Originally, I worked with HostGator, but after experiencing slow load times and other problems, I switched to Site5 in 2013. I found their performance and customer service to be far superior – until late last summer.
Almost overnight, issues requiring tech support became a weekly occurrence. If that wasn’t bad enough, they were taking days to respond to my support tickets. Using their online chat was a frustrating experience, with long wait times and representatives who copied and pasted canned phrases from a manual without even taking the time to read what I was actually asking.
A few months earlier, I’d learned that Site5 had been purchased by Endurance International Group (EIG), one of the world’s largest hosting companies, notorious for buying up smaller companies and running them into the ground. If I’d only had one website, I’d have jumped ship fairly quickly, but migrating approximately 30 client sites wasn’t a job I was eager to undertake!
The straw that broke the camel’s back was when they migrated my reseller account to a new server without warning, taking my clients’ websites and emails offline. It took days, and in some cases weeks, to get everything up and running properly again. It was a nightmare, and knowing I wasn’t the only one affected didn’t make me feel any better.

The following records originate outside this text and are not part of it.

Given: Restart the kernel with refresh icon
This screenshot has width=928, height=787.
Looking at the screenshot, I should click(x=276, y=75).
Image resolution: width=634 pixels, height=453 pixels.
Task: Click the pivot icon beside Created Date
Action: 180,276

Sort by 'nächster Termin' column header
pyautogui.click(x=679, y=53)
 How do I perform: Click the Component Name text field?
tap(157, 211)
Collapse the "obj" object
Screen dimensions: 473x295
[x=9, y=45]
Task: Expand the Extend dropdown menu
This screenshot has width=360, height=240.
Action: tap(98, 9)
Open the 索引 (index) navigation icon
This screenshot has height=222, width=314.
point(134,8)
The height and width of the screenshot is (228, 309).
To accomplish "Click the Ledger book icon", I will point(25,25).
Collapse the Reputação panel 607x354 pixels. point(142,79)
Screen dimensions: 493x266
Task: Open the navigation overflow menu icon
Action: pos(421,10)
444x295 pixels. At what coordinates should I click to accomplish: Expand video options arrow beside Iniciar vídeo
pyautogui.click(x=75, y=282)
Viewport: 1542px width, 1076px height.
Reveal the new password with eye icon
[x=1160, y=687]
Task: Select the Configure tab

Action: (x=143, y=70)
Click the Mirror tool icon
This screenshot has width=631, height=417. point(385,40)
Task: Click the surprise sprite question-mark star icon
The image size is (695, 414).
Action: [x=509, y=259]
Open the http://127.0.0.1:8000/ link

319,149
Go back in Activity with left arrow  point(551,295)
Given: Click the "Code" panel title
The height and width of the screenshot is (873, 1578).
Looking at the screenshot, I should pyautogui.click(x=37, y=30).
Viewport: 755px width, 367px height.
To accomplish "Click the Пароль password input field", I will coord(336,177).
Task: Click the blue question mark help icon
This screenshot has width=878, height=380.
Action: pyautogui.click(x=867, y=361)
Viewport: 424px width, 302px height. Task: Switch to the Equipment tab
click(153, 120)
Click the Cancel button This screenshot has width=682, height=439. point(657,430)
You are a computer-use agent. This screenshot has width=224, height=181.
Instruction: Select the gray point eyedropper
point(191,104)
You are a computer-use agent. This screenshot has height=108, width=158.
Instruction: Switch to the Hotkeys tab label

Once the dust settled, it was tempting to leave things as they were, but I just couldn’t risk Site5 screwing up again, so I began my search for a new hosting company not owned by EIG.
My absolute favorite hosting company is WP Engine, but since their service costs quite a bit more, I knew that most of my clients wouldn’t want to make the switch. It might seem expensive, but it includes enhanced security, daily backups, WordPress updates, Let’s Encrypt SSL certificates, and many other features you would normally pay extra for.
I ended up choosing InMotion because of their extensive documentation and the professional manner in which they responded to my initial inquiry. For one thing, they are employee-owned, so the likelihood of them being bought out by EIG is slim to none. The migration process wasn’t quite as seamless as they’d led me to believe, but there were no major glitches, and I think I’ve made a good choice.
Which web hosting services have you used? What do you like and dislike about them?